Data supplied:

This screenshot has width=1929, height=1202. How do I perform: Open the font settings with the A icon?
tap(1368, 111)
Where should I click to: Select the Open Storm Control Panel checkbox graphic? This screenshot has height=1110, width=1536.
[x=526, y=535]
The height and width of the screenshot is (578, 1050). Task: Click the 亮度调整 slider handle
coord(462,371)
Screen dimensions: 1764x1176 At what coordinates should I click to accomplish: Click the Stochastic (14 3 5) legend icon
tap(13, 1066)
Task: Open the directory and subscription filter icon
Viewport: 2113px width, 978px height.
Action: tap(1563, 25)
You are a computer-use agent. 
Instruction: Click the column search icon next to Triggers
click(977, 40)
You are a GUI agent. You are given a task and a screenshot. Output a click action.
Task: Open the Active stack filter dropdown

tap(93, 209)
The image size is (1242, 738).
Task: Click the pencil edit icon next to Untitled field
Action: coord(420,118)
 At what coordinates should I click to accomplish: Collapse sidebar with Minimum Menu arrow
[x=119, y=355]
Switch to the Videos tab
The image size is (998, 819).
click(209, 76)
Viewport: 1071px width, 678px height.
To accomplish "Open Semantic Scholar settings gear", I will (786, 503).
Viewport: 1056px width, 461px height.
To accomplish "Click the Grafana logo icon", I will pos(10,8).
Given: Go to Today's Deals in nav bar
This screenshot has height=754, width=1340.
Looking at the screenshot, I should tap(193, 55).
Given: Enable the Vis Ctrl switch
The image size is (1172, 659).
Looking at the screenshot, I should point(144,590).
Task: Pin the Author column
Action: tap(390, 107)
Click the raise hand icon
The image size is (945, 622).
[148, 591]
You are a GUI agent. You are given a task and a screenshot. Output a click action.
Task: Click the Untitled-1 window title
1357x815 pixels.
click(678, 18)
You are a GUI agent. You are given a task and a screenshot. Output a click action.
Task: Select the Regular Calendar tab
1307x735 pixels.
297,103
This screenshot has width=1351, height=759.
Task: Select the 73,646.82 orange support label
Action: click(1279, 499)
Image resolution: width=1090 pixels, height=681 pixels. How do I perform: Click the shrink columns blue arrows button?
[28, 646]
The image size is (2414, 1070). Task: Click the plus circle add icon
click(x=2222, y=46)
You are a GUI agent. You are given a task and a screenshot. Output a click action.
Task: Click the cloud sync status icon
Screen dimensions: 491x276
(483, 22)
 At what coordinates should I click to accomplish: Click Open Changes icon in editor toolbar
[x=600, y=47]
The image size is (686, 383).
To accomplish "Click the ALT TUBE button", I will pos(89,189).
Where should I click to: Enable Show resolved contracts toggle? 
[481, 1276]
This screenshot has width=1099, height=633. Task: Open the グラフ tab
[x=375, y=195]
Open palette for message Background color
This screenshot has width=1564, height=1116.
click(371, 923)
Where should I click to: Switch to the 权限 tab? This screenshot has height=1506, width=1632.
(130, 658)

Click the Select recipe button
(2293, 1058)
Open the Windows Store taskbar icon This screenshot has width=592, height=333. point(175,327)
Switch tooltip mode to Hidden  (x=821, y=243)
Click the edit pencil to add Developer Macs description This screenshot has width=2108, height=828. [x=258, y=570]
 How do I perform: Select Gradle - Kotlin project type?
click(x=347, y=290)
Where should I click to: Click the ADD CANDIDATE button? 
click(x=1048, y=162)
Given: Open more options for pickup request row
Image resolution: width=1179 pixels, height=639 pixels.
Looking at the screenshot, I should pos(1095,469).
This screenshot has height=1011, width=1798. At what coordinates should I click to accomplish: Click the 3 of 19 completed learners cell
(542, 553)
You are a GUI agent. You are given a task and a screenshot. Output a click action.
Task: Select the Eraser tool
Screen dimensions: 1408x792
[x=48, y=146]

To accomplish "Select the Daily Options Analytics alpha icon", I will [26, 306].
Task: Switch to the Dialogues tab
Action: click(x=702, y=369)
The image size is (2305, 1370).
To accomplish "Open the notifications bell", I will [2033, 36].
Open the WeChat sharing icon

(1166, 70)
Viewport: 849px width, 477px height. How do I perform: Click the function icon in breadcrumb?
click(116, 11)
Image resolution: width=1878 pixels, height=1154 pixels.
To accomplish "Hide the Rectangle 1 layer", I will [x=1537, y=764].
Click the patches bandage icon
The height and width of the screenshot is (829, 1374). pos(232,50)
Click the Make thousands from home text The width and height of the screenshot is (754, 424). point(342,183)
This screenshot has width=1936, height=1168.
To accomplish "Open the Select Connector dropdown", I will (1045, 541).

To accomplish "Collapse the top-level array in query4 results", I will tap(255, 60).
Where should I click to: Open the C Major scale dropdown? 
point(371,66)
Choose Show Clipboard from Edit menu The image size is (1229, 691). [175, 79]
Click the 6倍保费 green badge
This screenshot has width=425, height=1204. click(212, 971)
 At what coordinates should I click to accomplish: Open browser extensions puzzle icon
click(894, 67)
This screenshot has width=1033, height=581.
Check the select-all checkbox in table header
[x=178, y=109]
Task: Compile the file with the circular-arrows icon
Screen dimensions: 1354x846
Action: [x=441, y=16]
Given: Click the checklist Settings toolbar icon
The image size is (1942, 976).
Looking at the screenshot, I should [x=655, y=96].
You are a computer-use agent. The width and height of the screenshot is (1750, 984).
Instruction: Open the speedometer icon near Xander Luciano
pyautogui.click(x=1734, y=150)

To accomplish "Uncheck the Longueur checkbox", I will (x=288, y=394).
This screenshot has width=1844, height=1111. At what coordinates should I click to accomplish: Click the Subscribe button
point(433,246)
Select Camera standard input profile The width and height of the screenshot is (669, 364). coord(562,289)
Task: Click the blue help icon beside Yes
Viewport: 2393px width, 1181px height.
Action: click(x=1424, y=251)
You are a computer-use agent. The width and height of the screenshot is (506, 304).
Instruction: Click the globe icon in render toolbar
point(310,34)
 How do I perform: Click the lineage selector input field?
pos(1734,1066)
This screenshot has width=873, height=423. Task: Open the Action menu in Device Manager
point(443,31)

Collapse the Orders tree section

Task item: Give back each line above exactly as written.

Your solution:
This screenshot has width=1929, height=1202. How do I perform: Open the font settings with the A icon?
tap(1368, 111)
Where should I click to: Select the Open Storm Control Panel checkbox graphic? This screenshot has height=1110, width=1536.
[x=526, y=535]
The height and width of the screenshot is (578, 1050). Task: Click the 亮度调整 slider handle
coord(462,371)
Screen dimensions: 1764x1176 At what coordinates should I click to accomplish: Click the Stochastic (14 3 5) legend icon
tap(13, 1066)
Task: Open the directory and subscription filter icon
Viewport: 2113px width, 978px height.
Action: tap(1563, 25)
You are a computer-use agent. 
Instruction: Click the column search icon next to Triggers
click(977, 40)
You are a GUI agent. You are given a task and a screenshot. Output a click action.
Task: Open the Active stack filter dropdown

tap(93, 209)
The image size is (1242, 738).
Task: Click the pencil edit icon next to Untitled field
Action: coord(420,118)
 At what coordinates should I click to accomplish: Collapse sidebar with Minimum Menu arrow
[x=119, y=355]
Switch to the Videos tab
The image size is (998, 819).
click(209, 76)
Viewport: 1071px width, 678px height.
To accomplish "Open Semantic Scholar settings gear", I will (786, 503).
Viewport: 1056px width, 461px height.
To accomplish "Click the Grafana logo icon", I will pos(10,8).
Given: Go to Today's Deals in nav bar
This screenshot has height=754, width=1340.
Looking at the screenshot, I should tap(193, 55).
Given: Enable the Vis Ctrl switch
The image size is (1172, 659).
Looking at the screenshot, I should point(144,590).
Task: Pin the Author column
Action: tap(390, 107)
Click the raise hand icon
The image size is (945, 622).
[148, 591]
You are a GUI agent. You are given a task and a screenshot. Output a click action.
Task: Click the Untitled-1 window title
1357x815 pixels.
click(678, 18)
You are a GUI agent. You are given a task and a screenshot. Output a click action.
Task: Select the Regular Calendar tab
1307x735 pixels.
297,103
This screenshot has width=1351, height=759.
Task: Select the 73,646.82 orange support label
Action: click(1279, 499)
Image resolution: width=1090 pixels, height=681 pixels. How do I perform: Click the shrink columns blue arrows button?
[28, 646]
The image size is (2414, 1070). Task: Click the plus circle add icon
click(x=2222, y=46)
You are a GUI agent. You are given a task and a screenshot. Output a click action.
Task: Click the cloud sync status icon
Screen dimensions: 491x276
(483, 22)
 At what coordinates should I click to accomplish: Click Open Changes icon in editor toolbar
[x=600, y=47]
The image size is (686, 383).
To accomplish "Click the ALT TUBE button", I will pos(89,189).
Where should I click to: Enable Show resolved contracts toggle? 
[481, 1276]
This screenshot has width=1099, height=633. Task: Open the グラフ tab
[x=375, y=195]
Open palette for message Background color
This screenshot has width=1564, height=1116.
click(371, 923)
Where should I click to: Switch to the 权限 tab? This screenshot has height=1506, width=1632.
(130, 658)

Click the Select recipe button
(2293, 1058)
Open the Windows Store taskbar icon This screenshot has width=592, height=333. point(175,327)
Switch tooltip mode to Hidden  (x=821, y=243)
Click the edit pencil to add Developer Macs description This screenshot has width=2108, height=828. [x=258, y=570]
 How do I perform: Select Gradle - Kotlin project type?
click(x=347, y=290)
Where should I click to: Click the ADD CANDIDATE button? 
click(x=1048, y=162)
Given: Open more options for pickup request row
Image resolution: width=1179 pixels, height=639 pixels.
Looking at the screenshot, I should pos(1095,469).
This screenshot has height=1011, width=1798. At what coordinates should I click to accomplish: Click the 3 of 19 completed learners cell
(542, 553)
You are a GUI agent. You are given a task and a screenshot. Output a click action.
Task: Select the Eraser tool
Screen dimensions: 1408x792
[x=48, y=146]

To accomplish "Select the Daily Options Analytics alpha icon", I will [26, 306].
Task: Switch to the Dialogues tab
Action: click(x=702, y=369)
The image size is (2305, 1370).
To accomplish "Open the notifications bell", I will [2033, 36].
Open the WeChat sharing icon

(1166, 70)
Viewport: 849px width, 477px height. How do I perform: Click the function icon in breadcrumb?
click(116, 11)
Image resolution: width=1878 pixels, height=1154 pixels.
To accomplish "Hide the Rectangle 1 layer", I will [x=1537, y=764].
Click the patches bandage icon
The height and width of the screenshot is (829, 1374). pos(232,50)
Click the Make thousands from home text The width and height of the screenshot is (754, 424). point(342,183)
This screenshot has width=1936, height=1168.
To accomplish "Open the Select Connector dropdown", I will (1045, 541).

To accomplish "Collapse the top-level array in query4 results", I will tap(255, 60).
Where should I click to: Open the C Major scale dropdown? 
point(371,66)
Choose Show Clipboard from Edit menu The image size is (1229, 691). [175, 79]
Click the 6倍保费 green badge
This screenshot has width=425, height=1204. click(212, 971)
 At what coordinates should I click to accomplish: Open browser extensions puzzle icon
click(894, 67)
This screenshot has width=1033, height=581.
Check the select-all checkbox in table header
[x=178, y=109]
Task: Compile the file with the circular-arrows icon
Screen dimensions: 1354x846
Action: [x=441, y=16]
Given: Click the checklist Settings toolbar icon
The image size is (1942, 976).
Looking at the screenshot, I should [x=655, y=96].
You are a computer-use agent. The width and height of the screenshot is (1750, 984).
Instruction: Open the speedometer icon near Xander Luciano
pyautogui.click(x=1734, y=150)

To accomplish "Uncheck the Longueur checkbox", I will (x=288, y=394).
This screenshot has width=1844, height=1111. At what coordinates should I click to accomplish: Click the Subscribe button
point(433,246)
Select Camera standard input profile The width and height of the screenshot is (669, 364). coord(562,289)
Task: Click the blue help icon beside Yes
Viewport: 2393px width, 1181px height.
Action: click(x=1424, y=251)
You are a computer-use agent. The width and height of the screenshot is (506, 304).
Instruction: Click the globe icon in render toolbar
point(310,34)
 How do I perform: Click the lineage selector input field?
pos(1734,1066)
This screenshot has width=873, height=423. Task: Open the Action menu in Device Manager
point(443,31)

Collapse the Orders tree section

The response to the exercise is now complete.